## What you will do
The whole of the material needs to be repeated exactly, line for line.

────

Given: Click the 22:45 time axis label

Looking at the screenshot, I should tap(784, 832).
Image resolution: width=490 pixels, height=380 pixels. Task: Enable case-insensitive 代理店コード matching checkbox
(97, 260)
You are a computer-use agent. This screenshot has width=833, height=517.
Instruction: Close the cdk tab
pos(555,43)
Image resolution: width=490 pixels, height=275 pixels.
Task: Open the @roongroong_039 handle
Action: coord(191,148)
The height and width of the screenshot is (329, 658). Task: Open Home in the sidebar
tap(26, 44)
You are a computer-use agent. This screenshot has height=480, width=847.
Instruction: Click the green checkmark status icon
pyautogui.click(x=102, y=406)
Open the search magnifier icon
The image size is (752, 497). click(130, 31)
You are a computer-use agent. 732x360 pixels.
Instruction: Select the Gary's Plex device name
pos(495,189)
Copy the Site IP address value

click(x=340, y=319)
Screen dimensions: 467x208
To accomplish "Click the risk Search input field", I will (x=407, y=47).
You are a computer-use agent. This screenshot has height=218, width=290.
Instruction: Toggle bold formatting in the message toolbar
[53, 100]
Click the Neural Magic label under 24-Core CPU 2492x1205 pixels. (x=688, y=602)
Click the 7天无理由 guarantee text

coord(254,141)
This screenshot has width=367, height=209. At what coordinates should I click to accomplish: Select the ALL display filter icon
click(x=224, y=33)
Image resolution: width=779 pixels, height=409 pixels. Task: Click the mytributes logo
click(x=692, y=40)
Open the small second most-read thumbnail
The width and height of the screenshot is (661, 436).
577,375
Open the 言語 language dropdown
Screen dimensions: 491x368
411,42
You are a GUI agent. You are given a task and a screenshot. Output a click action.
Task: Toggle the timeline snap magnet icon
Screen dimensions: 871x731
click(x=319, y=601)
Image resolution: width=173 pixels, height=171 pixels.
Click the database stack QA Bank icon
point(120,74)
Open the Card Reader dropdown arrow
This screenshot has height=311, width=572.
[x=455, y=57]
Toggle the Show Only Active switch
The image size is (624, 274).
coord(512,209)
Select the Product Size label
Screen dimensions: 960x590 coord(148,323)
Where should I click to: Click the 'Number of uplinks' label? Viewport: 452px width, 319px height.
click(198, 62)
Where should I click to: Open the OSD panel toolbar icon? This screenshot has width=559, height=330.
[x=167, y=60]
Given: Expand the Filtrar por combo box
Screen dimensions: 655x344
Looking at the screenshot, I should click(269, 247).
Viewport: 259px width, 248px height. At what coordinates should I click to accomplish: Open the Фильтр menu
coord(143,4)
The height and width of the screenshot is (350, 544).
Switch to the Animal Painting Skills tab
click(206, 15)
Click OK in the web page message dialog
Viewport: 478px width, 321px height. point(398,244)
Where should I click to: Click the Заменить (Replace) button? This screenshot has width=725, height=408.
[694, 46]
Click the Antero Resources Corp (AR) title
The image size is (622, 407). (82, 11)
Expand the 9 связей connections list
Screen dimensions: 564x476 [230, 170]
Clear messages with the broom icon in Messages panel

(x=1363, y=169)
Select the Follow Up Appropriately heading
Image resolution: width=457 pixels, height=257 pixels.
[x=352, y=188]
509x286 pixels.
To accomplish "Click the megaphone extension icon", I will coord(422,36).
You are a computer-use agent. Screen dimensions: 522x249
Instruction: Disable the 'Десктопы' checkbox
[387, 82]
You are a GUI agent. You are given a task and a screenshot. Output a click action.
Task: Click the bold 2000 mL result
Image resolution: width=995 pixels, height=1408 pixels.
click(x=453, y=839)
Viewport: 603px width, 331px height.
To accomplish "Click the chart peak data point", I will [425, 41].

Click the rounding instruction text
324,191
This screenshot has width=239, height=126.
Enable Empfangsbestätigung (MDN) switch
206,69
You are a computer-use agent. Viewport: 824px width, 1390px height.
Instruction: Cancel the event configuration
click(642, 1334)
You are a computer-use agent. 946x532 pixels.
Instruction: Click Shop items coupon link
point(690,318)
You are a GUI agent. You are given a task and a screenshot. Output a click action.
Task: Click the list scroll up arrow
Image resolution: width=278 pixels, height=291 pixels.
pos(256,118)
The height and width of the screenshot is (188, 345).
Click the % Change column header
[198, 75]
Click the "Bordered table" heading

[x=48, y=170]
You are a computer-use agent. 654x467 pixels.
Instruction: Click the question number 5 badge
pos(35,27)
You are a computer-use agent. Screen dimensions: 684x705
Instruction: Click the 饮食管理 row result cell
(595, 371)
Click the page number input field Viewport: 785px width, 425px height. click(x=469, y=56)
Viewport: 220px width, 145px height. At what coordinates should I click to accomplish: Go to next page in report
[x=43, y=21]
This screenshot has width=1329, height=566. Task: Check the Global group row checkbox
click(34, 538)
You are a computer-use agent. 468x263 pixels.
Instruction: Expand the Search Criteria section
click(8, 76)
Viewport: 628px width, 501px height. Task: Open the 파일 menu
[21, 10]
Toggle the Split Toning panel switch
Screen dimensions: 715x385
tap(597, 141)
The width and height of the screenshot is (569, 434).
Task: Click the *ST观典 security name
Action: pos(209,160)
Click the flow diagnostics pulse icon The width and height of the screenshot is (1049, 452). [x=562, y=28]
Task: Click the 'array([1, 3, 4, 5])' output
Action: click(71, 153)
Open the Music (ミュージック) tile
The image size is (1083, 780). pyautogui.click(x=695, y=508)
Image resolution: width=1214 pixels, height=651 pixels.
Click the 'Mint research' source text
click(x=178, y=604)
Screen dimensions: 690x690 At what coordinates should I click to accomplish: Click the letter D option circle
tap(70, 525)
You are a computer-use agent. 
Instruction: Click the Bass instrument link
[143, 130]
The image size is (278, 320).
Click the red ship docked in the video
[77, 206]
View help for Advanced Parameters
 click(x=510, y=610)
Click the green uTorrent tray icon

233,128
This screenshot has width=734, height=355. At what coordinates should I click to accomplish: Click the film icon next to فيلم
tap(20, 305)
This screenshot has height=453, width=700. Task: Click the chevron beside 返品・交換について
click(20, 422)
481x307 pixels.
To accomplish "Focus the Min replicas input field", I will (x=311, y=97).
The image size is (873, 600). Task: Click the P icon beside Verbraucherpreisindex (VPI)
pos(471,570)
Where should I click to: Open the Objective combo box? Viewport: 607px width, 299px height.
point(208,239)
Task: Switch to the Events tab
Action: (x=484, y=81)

────

## Written response
Given: Click the 22:45 time axis label

Looking at the screenshot, I should tap(784, 832).
Image resolution: width=490 pixels, height=380 pixels. Task: Enable case-insensitive 代理店コード matching checkbox
(97, 260)
You are a computer-use agent. This screenshot has width=833, height=517.
Instruction: Close the cdk tab
pos(555,43)
Image resolution: width=490 pixels, height=275 pixels.
Task: Open the @roongroong_039 handle
Action: coord(191,148)
The height and width of the screenshot is (329, 658). Task: Open Home in the sidebar
tap(26, 44)
You are a computer-use agent. This screenshot has height=480, width=847.
Instruction: Click the green checkmark status icon
pyautogui.click(x=102, y=406)
Open the search magnifier icon
The image size is (752, 497). click(130, 31)
You are a computer-use agent. 732x360 pixels.
Instruction: Select the Gary's Plex device name
pos(495,189)
Copy the Site IP address value

click(x=340, y=319)
Screen dimensions: 467x208
To accomplish "Click the risk Search input field", I will (x=407, y=47).
You are a computer-use agent. This screenshot has height=218, width=290.
Instruction: Toggle bold formatting in the message toolbar
[53, 100]
Click the Neural Magic label under 24-Core CPU 2492x1205 pixels. (x=688, y=602)
Click the 7天无理由 guarantee text

coord(254,141)
This screenshot has width=367, height=209. At what coordinates should I click to accomplish: Select the ALL display filter icon
click(x=224, y=33)
Image resolution: width=779 pixels, height=409 pixels. Task: Click the mytributes logo
click(x=692, y=40)
Open the small second most-read thumbnail
The width and height of the screenshot is (661, 436).
577,375
Open the 言語 language dropdown
Screen dimensions: 491x368
411,42
You are a GUI agent. You are given a task and a screenshot. Output a click action.
Task: Toggle the timeline snap magnet icon
Screen dimensions: 871x731
click(x=319, y=601)
Image resolution: width=173 pixels, height=171 pixels.
Click the database stack QA Bank icon
point(120,74)
Open the Card Reader dropdown arrow
This screenshot has height=311, width=572.
[x=455, y=57]
Toggle the Show Only Active switch
The image size is (624, 274).
coord(512,209)
Select the Product Size label
Screen dimensions: 960x590 coord(148,323)
Where should I click to: Click the 'Number of uplinks' label? Viewport: 452px width, 319px height.
click(198, 62)
Where should I click to: Open the OSD panel toolbar icon? This screenshot has width=559, height=330.
[x=167, y=60]
Given: Expand the Filtrar por combo box
Screen dimensions: 655x344
Looking at the screenshot, I should click(269, 247).
Viewport: 259px width, 248px height. At what coordinates should I click to accomplish: Open the Фильтр menu
coord(143,4)
The height and width of the screenshot is (350, 544).
Switch to the Animal Painting Skills tab
click(206, 15)
Click OK in the web page message dialog
Viewport: 478px width, 321px height. point(398,244)
Where should I click to: Click the Заменить (Replace) button? This screenshot has width=725, height=408.
[694, 46]
Click the Antero Resources Corp (AR) title
The image size is (622, 407). (82, 11)
Expand the 9 связей connections list
Screen dimensions: 564x476 [230, 170]
Clear messages with the broom icon in Messages panel

(x=1363, y=169)
Select the Follow Up Appropriately heading
Image resolution: width=457 pixels, height=257 pixels.
[x=352, y=188]
509x286 pixels.
To accomplish "Click the megaphone extension icon", I will coord(422,36).
You are a computer-use agent. Screen dimensions: 522x249
Instruction: Disable the 'Десктопы' checkbox
[387, 82]
You are a GUI agent. You are given a task and a screenshot. Output a click action.
Task: Click the bold 2000 mL result
Image resolution: width=995 pixels, height=1408 pixels.
click(x=453, y=839)
Viewport: 603px width, 331px height.
To accomplish "Click the chart peak data point", I will [425, 41].

Click the rounding instruction text
324,191
This screenshot has width=239, height=126.
Enable Empfangsbestätigung (MDN) switch
206,69
You are a computer-use agent. Viewport: 824px width, 1390px height.
Instruction: Cancel the event configuration
click(642, 1334)
You are a computer-use agent. 946x532 pixels.
Instruction: Click Shop items coupon link
point(690,318)
You are a GUI agent. You are given a task and a screenshot. Output a click action.
Task: Click the list scroll up arrow
Image resolution: width=278 pixels, height=291 pixels.
pos(256,118)
The height and width of the screenshot is (188, 345).
Click the % Change column header
[198, 75]
Click the "Bordered table" heading

[x=48, y=170]
You are a computer-use agent. 654x467 pixels.
Instruction: Click the question number 5 badge
pos(35,27)
You are a computer-use agent. Screen dimensions: 684x705
Instruction: Click the 饮食管理 row result cell
(595, 371)
Click the page number input field Viewport: 785px width, 425px height. click(x=469, y=56)
Viewport: 220px width, 145px height. At what coordinates should I click to accomplish: Go to next page in report
[x=43, y=21]
This screenshot has width=1329, height=566. Task: Check the Global group row checkbox
click(34, 538)
You are a computer-use agent. 468x263 pixels.
Instruction: Expand the Search Criteria section
click(8, 76)
Viewport: 628px width, 501px height. Task: Open the 파일 menu
[21, 10]
Toggle the Split Toning panel switch
Screen dimensions: 715x385
tap(597, 141)
The width and height of the screenshot is (569, 434).
Task: Click the *ST观典 security name
Action: pos(209,160)
Click the flow diagnostics pulse icon The width and height of the screenshot is (1049, 452). [x=562, y=28]
Task: Click the 'array([1, 3, 4, 5])' output
Action: click(71, 153)
Open the Music (ミュージック) tile
The image size is (1083, 780). pyautogui.click(x=695, y=508)
Image resolution: width=1214 pixels, height=651 pixels.
Click the 'Mint research' source text
click(x=178, y=604)
Screen dimensions: 690x690 At what coordinates should I click to accomplish: Click the letter D option circle
tap(70, 525)
You are a computer-use agent. 
Instruction: Click the Bass instrument link
[143, 130]
The image size is (278, 320).
Click the red ship docked in the video
[77, 206]
View help for Advanced Parameters
 click(x=510, y=610)
Click the green uTorrent tray icon

233,128
This screenshot has width=734, height=355. At what coordinates should I click to accomplish: Click the film icon next to فيلم
tap(20, 305)
This screenshot has height=453, width=700. Task: Click the chevron beside 返品・交換について
click(20, 422)
481x307 pixels.
To accomplish "Focus the Min replicas input field", I will (x=311, y=97).
The image size is (873, 600). Task: Click the P icon beside Verbraucherpreisindex (VPI)
pos(471,570)
Where should I click to: Open the Objective combo box? Viewport: 607px width, 299px height.
point(208,239)
Task: Switch to the Events tab
Action: (x=484, y=81)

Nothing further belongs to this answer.